Почитайте популярные хипстерские сайты, проведите статистический анализ употребления слов: ключевые слова – «успех», «модно». Эти слова – самые главные и в нашей арт-прессе. А потом включите телевизор...
– На этой вдохновляющей ноте нам бы и завершить разговор, но вернусь к русскому модерну и раннему русскому авангарду. Чувствуете ли вы интерес к этой музыке у сегодняшней публики?
– Могу сослаться здесь на концертный опыт нашего ансамбля: пожалуй, наименьшее, что интересует сегодня публику, по крайней мере в Москве, – это русский модерн и ранний русский авангард. Чтобы привлечь сегодняшнего слушателя на исполнение музыки 10-х – 20-х годов, должна быть какая-то особая захватывающая дополнительная идея. Скажем, к 100-летию Октябрьской революции «Студия» проводила цикл концертов, каждый из которых имел свою интригу. Например, в качестве названия одного из них мы взяли советский лозунг 30-х «Иди товарищ к нам в колхоз» и сопоставили в программе «крестьянскую» и «заводскую» музыку того времени (в том числе пьесу Мосолова «Тракторная колонна прибывает в колхозную деревню» с его же «Заводом»). Тогда это работает. Впрочем, мы стараемся сделать каждую нашу программу интригующе-познавательной.
– А людей, профессионально занимающихся музыкой, это интересует?
– Для молодых композиторов ранний русский авангард – это не ориентир. Для них это давно пройденный этап, и их можно понять. В то время как для широкой публики – это все-таки довольно сложный язык. Именно поэтому я и назвал русский авангард дважды убитым. Первый раз – когда его практически запретили в начале 30-х. И второй раз – в наши дни, когда публика и профессионалы большого интереса к нему не испытывают.

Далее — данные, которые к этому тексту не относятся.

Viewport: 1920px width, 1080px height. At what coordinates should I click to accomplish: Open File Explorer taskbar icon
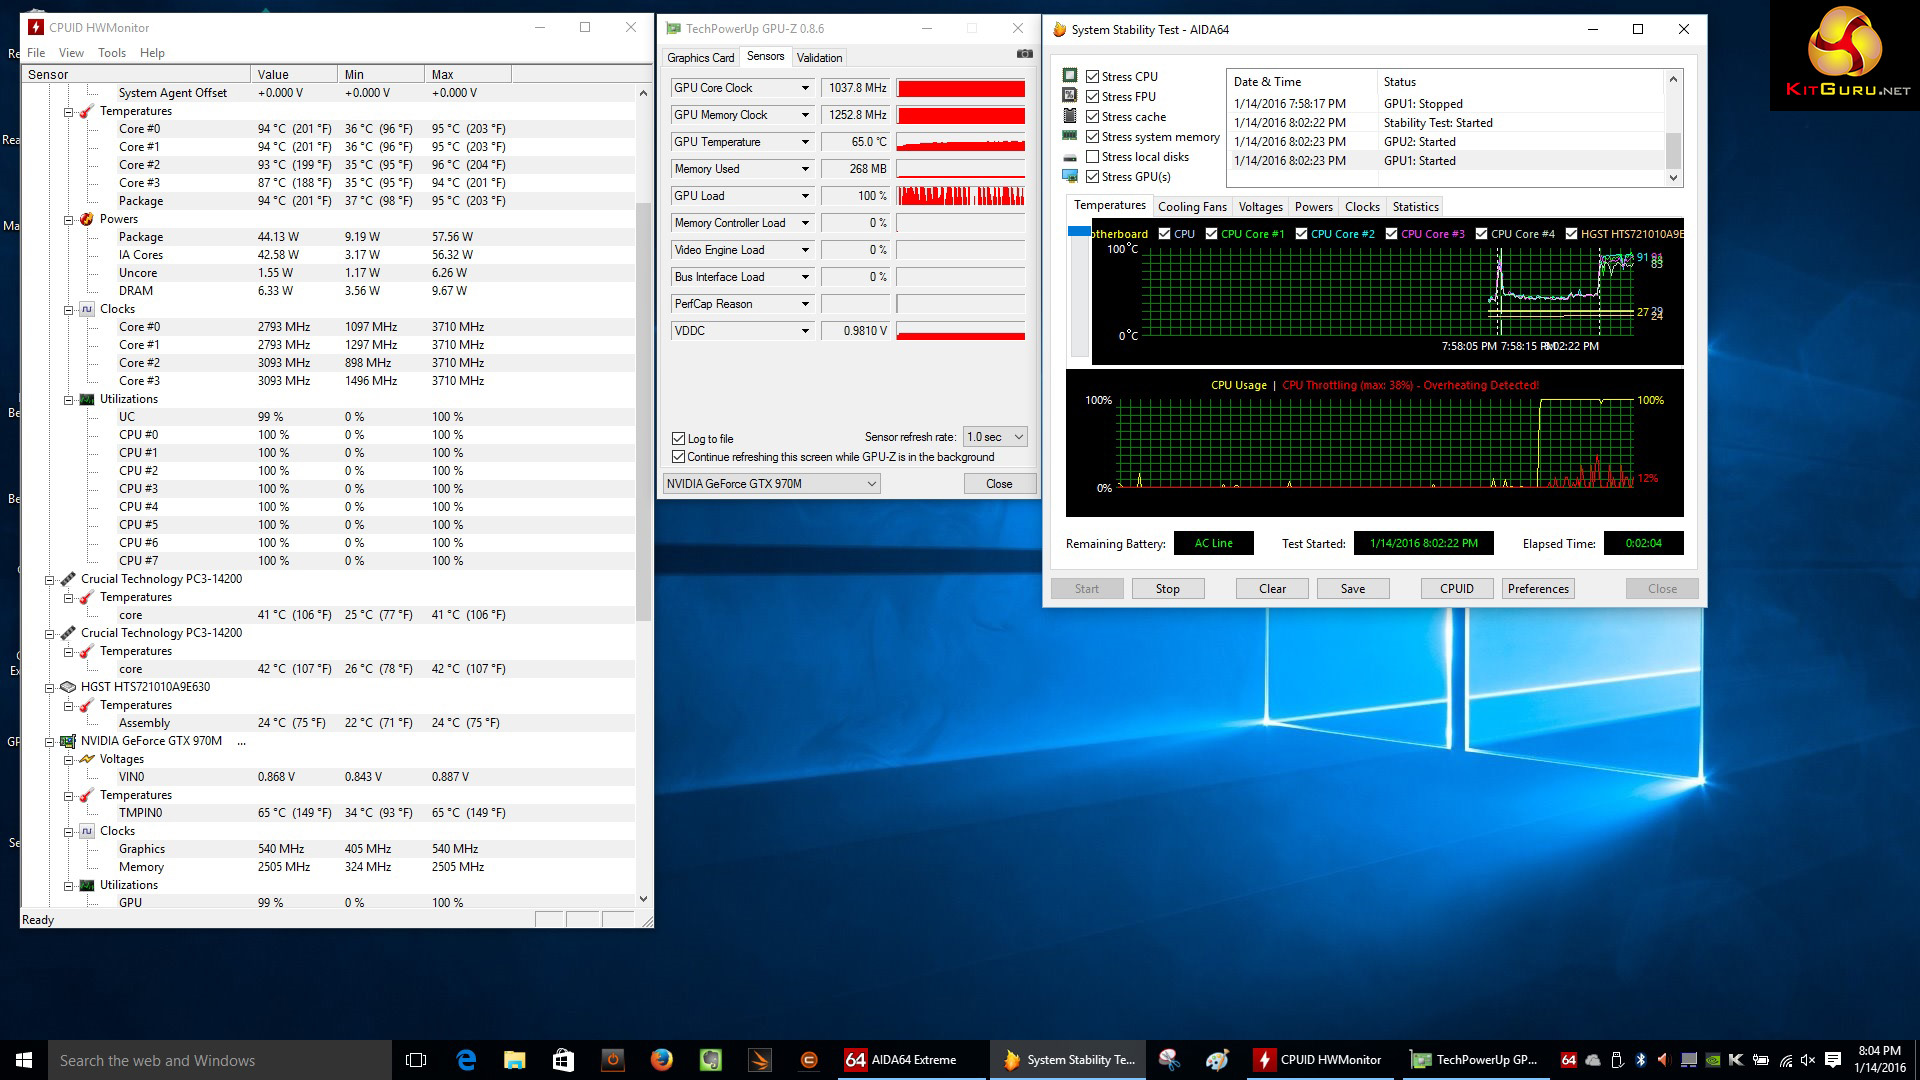(x=514, y=1060)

Но, тем не менее, я бы не сказал, что линия русского авангарда была полностью прервана. Возьмем, к примеру, линию Скрябина – ее продолжили Рославец, Вышнеградский, Обухов. Интересно, что познакомившись лет пятнадцать назад с неизданными фортепианными сочинениями Вышнеградского, я заинтересовался вопросом, а знал ли эти сочинения Мессиан – настолько некоторые вещи у них пересекались. Оказалось, что знал и по крайней мере однажды пригласил Вышнеградского в свой класс! Очень возможно, что Вышнеградский оказал некоторое влияние на великого француза, а где Мессиан, там и почти вся современная французская музыка... То же и с Мосоловым: сегодня его полиостинатность оказывается очень близкой постминимализму. Так что, в конце концов, цитируя нашего вождя, заложившего фундамент всех последующих отечественных репрессий, –
«их жертвы были не напрасны»! Как в воду глядел!